* **ASSIGNMENT**: Look through the material below. Copy every line with the string "agent" in it.

* **PROVIDED MATERIAL**:
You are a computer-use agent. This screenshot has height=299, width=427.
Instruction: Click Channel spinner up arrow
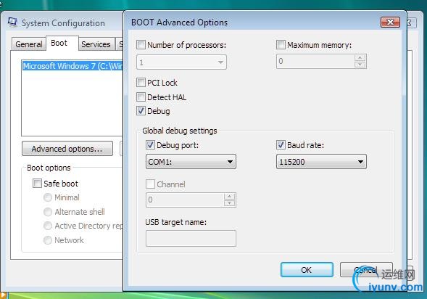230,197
...
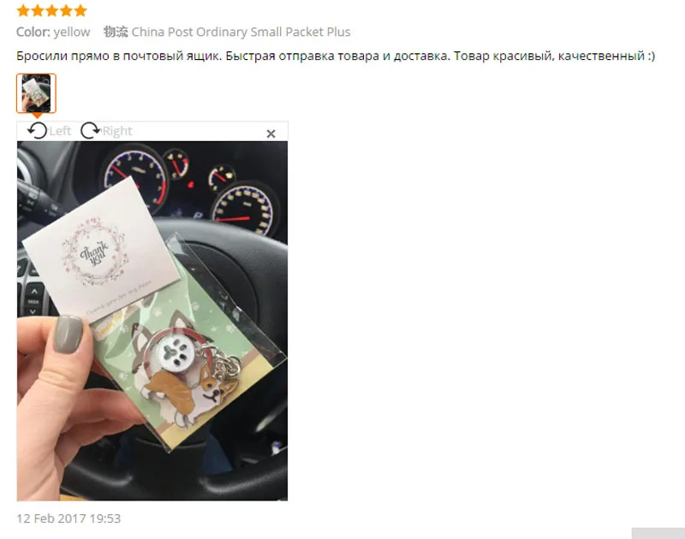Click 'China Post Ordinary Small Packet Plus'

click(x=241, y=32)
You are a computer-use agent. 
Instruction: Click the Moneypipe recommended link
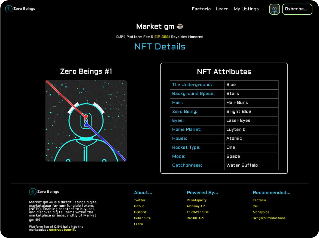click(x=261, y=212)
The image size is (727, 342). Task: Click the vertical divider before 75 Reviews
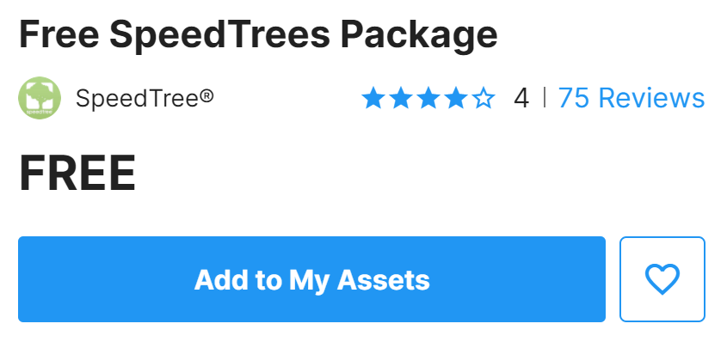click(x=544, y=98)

* **TASK RESULT**:
You are a computer-use agent. This screenshot has height=299, width=427.
You are a computer-use agent. 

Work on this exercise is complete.